# How To Keep A Poodle's Mind Busy...



## Chagall's mom (Jan 9, 2010)

Chagall getting his winter reading list in order. :glasses-nerdy:







When the season changes, so does our daily routine. As darkness falls earlier in the northeast, indoor games like hide and seek, find it, food puzzles and active training sessions in our basement rise higher in priority. Living in a four season climate means changing it up for the poodle. But for now, we'll continue to fit as much outdoor fun as we can!


----------



## lily cd re (Jul 23, 2012)

Here's another fun book for Chagall during the long cold winter, Fun Nosework for Dogs.
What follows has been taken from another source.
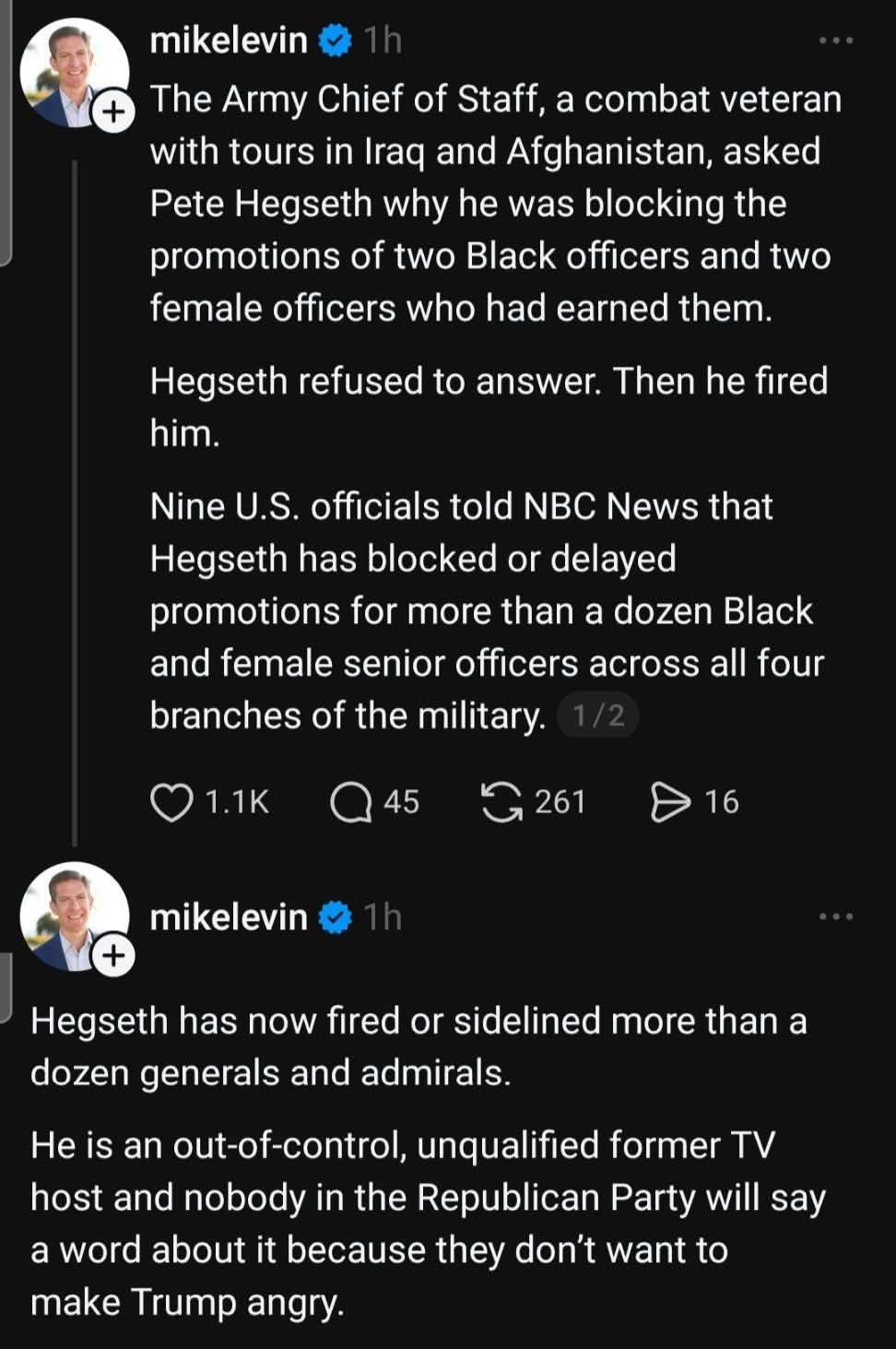Click the second post's 1h timestamp
The height and width of the screenshot is (1349, 896).
(383, 917)
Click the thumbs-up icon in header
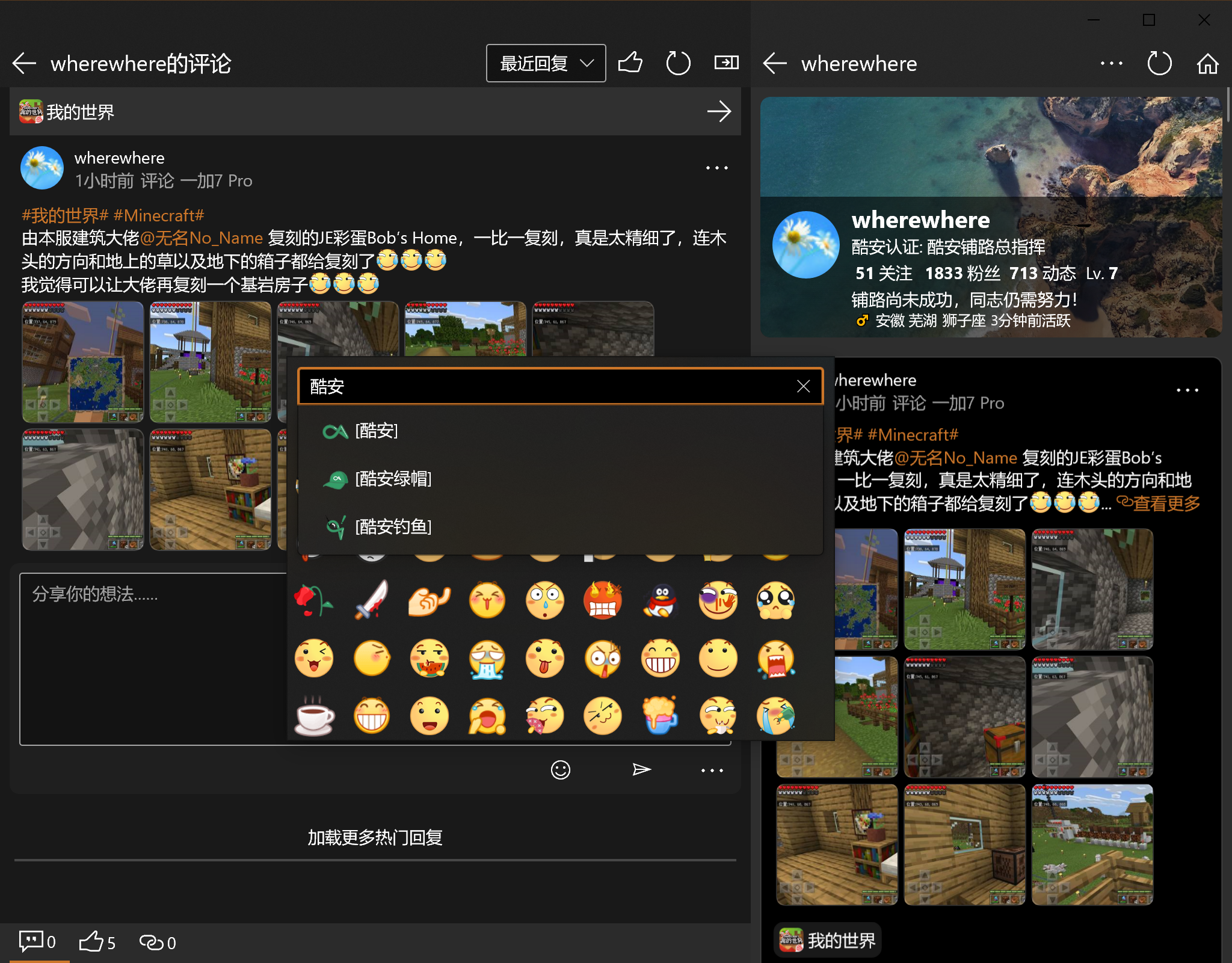 coord(630,63)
There is lots there that can be done in the house. It looks like our libraries overlap quite a bit.


----------



## Chagall's mom (Jan 9, 2010)

Thanks for the book suggestion, Catherine! Always love adding to a reading list.


----------



## fjm (Jun 4, 2010)

Wow, Chagall, you are SO erudite! My two are still working their way through the Spot books...


----------



## Chagall's mom (Jan 9, 2010)

*fjm*, Chagall comes from a family of early readers!  He he started out reading children's books.:biggrin:


----------



## MollyMuiMa (Oct 13, 2012)

I think Chagall should join Lily at College!!!!!! I bet they could create some 'college hi-jinks' that legends are made of, together! LOL!


----------



## Chagall's mom (Jan 9, 2010)

MollyMuiMa said:


> I think Chagall should join Lily at College!!!!!! I bet they could create some 'college hi-jinks' that legends are made of, together! LOL!


:laugh: Chagall said he's in, and he _demands_ a co-ed dorm!  He and lovely Lily have met, they spent an afternoon together and had a splendid time. Hopefully, they'd spend more time hitting the books in college than they would :knuddel:!


----------



## lily cd re (Jul 23, 2012)

We should go down to Princeton some time with Chagall and Lily.


----------



## Chagall's mom (Jan 9, 2010)

lily cd re said:


> We should go down to Princeton some time with Chagall and Lily.


Yes! That's where my dh's office is, he can take us all to lunch!:eating: So many great places to take photos at the university!:camera:


----------



## lily cd re (Jul 23, 2012)

Chagall's mom said:


> Yes! That's where my dh's office is, he can take us all to lunch!:eating: So many great places to take photos at the university!:camera:


Sounds like a plan for continuing my Lily goes to college series in fine fashion and good company.


----------